Interestingly enough, I’ve been so engulfed with the current SOC, that I really haven’t followed the advances in the PI’s as closely as many in here. Although the preliminary news sounds encouraging, I was surprised to hear you mention the concept of PI’s as a possible stand-alone Tx. My understanding is that IFN will remain *at minimum* as an adjunct to PI’s, necessary because of escape variant rate when PI’s are used as monotherepy. If you’ve heard news to the contrary, would you mind passing it along?
Funny, I’m also starting to understand the role that philosophy plays in the decision process. Although they can’t be qualified or quantified, weighing in on such issues as quality of life, burden to society, and other equally important topics must be considered as well. Tough decisions, huh?
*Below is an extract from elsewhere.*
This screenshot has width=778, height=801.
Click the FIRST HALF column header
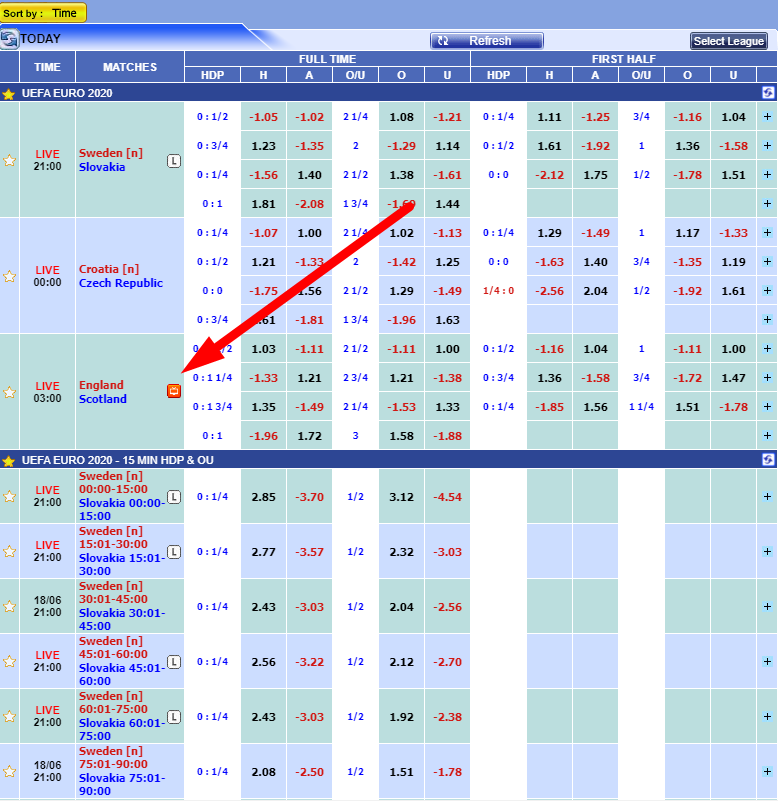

Well, I suppose I’m done with my ramble for now. Thanks again for adding your thoughts to this forum; and if you find time, I’d be interested to hear where you stand with liver damage, treatment efforts, etc.
Take good care—
Bill
you wrote:
" I was surprised to hear you mention the concept of PI’s as a possible stand-alone Tx. "
I didn't think I wrote that exactly but I did mention that Polymerase inhibitors may end up replacing Interferon (if all goes well some 3-5 years possibly in the future) Vertex maintains that they would like to combine a leading polymerase inhibitor (which one is unknown at this time) with their own protease inhibitor (Telaprevir) and they theorize that at some point down the road they may replace the current SOC. I believe that Sherring-Plough is engaged in this very thing right now. All that is looking down the road quite a piece and assumes that TVR is approved. : ) That is also a tad off the subject matter of this thread.
you wrote;
" My understanding is that IFN will remain *at minimum* as an adjunct to PI’s, necessary because of escape variant rate when PI’s are used as monotherepy. If you’ve heard news to the contrary, would you mind passing it along?"
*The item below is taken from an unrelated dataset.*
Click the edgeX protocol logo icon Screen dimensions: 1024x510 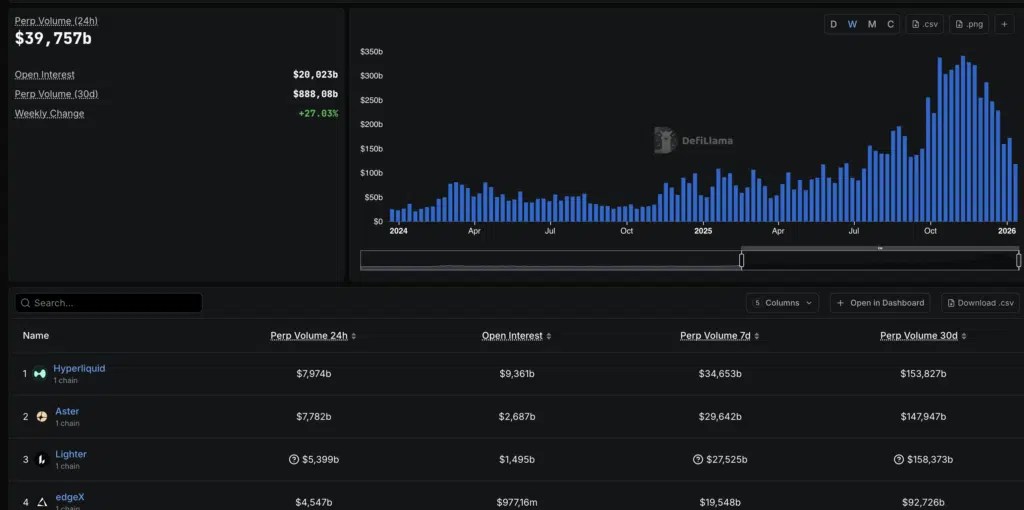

No, we see or understand it exactly the same and I regret if my wording was imprecise on the subject. Other than that it is probably true for any form of current monotherapy.
Thanks for the kind words and I'm sure we'll have time to compare more notes in the future (it's after midnight and got to go to work in the AM) : ) As much as anyone else here I just try to read and understand. : )
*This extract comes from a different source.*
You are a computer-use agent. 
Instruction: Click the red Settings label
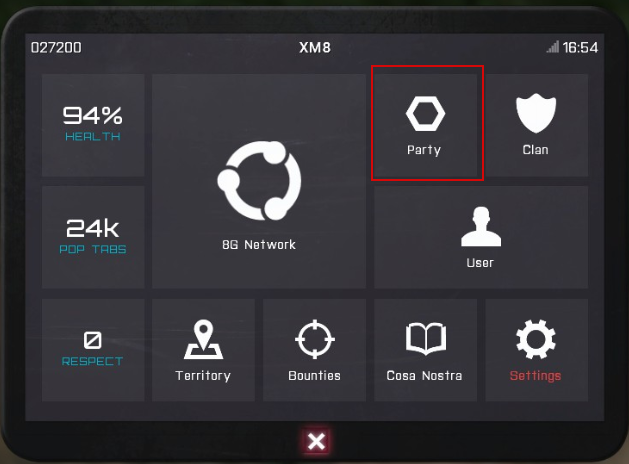536,376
I just butted in to try to echo that an SVR is not out of the picture for sass_blue.
best,
willy
"The polymerase inhibitors may replace interferon."
Protease inhibitors are what may replace or minimise the use of interferons whereas the polymerase inhibitors may end up replacing ribiviren. Vertex's Telaprevir is a protease inhibitor. While Telaprevir is still in trials and is not being tested to replace interferon the trials results are showing that treatment time (and therefore exposure to interferon) and may be greatly reduced in the near future also while showing increased SVR rates. My wording WAS both incorrect and imprecise. My basic premise holds true; SVR is attainable in spite of AIH and may become even more attainable in the relatively near future. The question remains as to whether to treat now or wait. There are trade-offs and gambles with either solution.
Thanks for the heads up; I didn't notice it last night.